Concept	Discrete Random Variables	Continuous Random Variables
Sample Space	Countable outcomes	Uncountable outcomes
Domain of Variable	x \in \mathbb{Z}	x \in \mathbb{R}
Mapping	X: \text{Outcome} \rightarrow x \in \mathbb{Z}	X: \text{Event} \rightarrow x \in \mathbb{R}
Probability Function	Probability Mass Function (PMF):p_X(x) = P(X = x)	Probability Density Function (PDF):f_X(x) \geq 0
Total Probability	\sum_x p_X(x) = 1	\int_{-\infty}^{\infty} f_X(x) \, dx = 1
CDF (Cumulative Distribution)	F_X(x) = \sum_{k \leq x} p_X(k)	F_X(x) = \int_{-\infty}^{x} f_X(u) \, du
Probability of Exact Value	P(X = x) = p_X(x) > 0possible	P(X = x) = 0 for any exact x
Expectation	\mathbb{E}[X] = \sum_x x \, p_X(x)	\mathbb{E}[X] = \int_{-\infty}^{\infty} x \, f_X(x) \, dx
Variance	\text{Var}[X] = \sum_x (x - \mathbb{E}[X])^2 \, p_X(x)	\text{Var}[X] = \int_{-\infty}^{\infty} (x - \mathbb{E}[X])^2 \, f_X(x) \, dx
Joint Distribution	Joint PMF:p_{X,Y}(x, y) = P(X = x, Y = y)	Joint PDF:f_{X,Y}(x, y)

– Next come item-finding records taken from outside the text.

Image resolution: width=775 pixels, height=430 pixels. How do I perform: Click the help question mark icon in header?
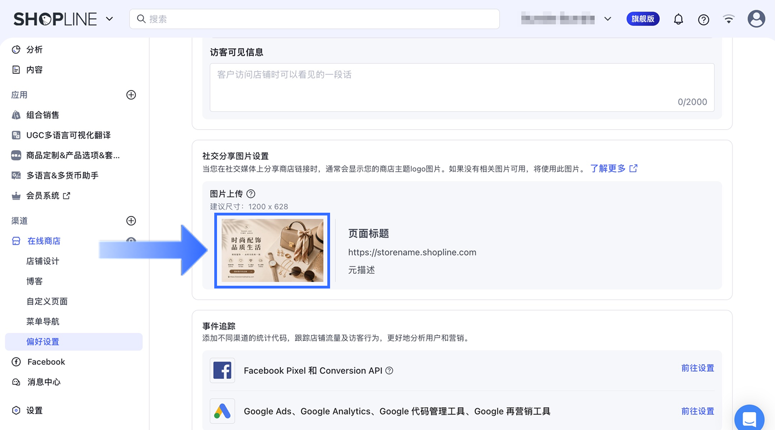click(x=703, y=19)

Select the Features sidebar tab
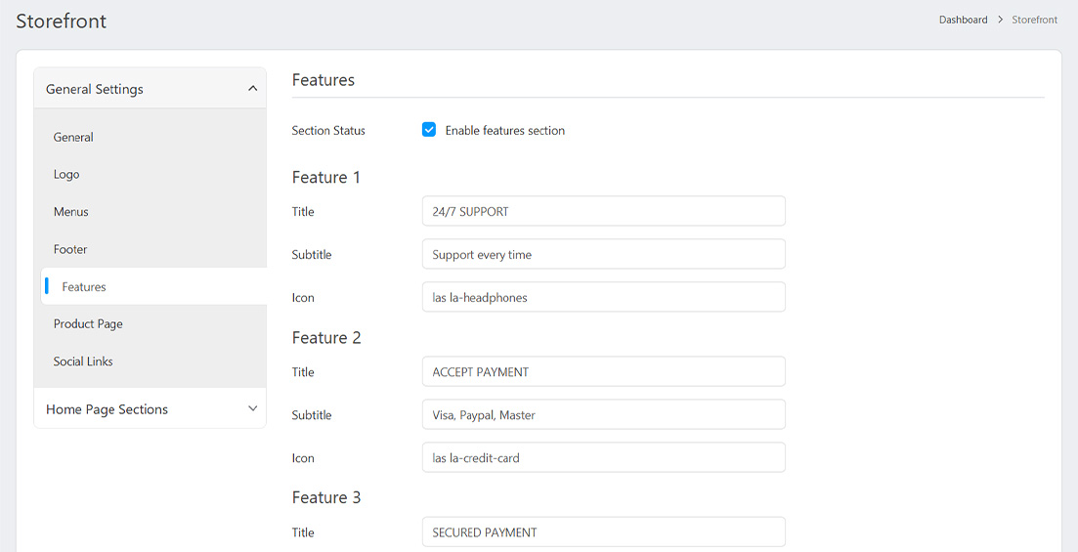click(84, 287)
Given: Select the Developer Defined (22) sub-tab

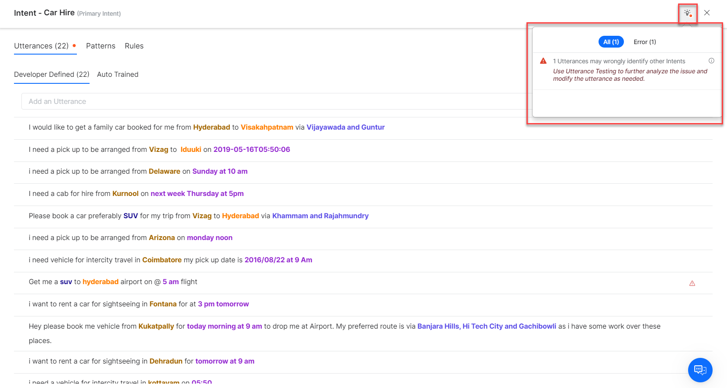Looking at the screenshot, I should (x=52, y=74).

Marginal Distribution	p_X(x) = \sum_y p_{X,Y}(x, y)	f_X(x) = \int_{-\infty}^{\infty} f_{X,Y}(x, y) \, dy
Conditional Probability	p_{X|Y}(x|y) = \frac{p_{X,Y}(x,y)}{p_Y(y)}	f_{X|Y}(x|y) = \frac{f_{X,Y}(x,y)}{f_Y(y)}
Conditional Expectation	\mathbb{E}[X|Y=y] = \sum_x x \, p_{X|Y}(x|y)	\mathbb{E}[X|Y=y] = \int x \, f_{X|Y}(x|y) \, dx
Independence	p_{X,Y}(x,y) = p_X(x) \cdot p_Y(y)	f_{X,Y}(x,y) = f_X(x) \cdot f_Y(y)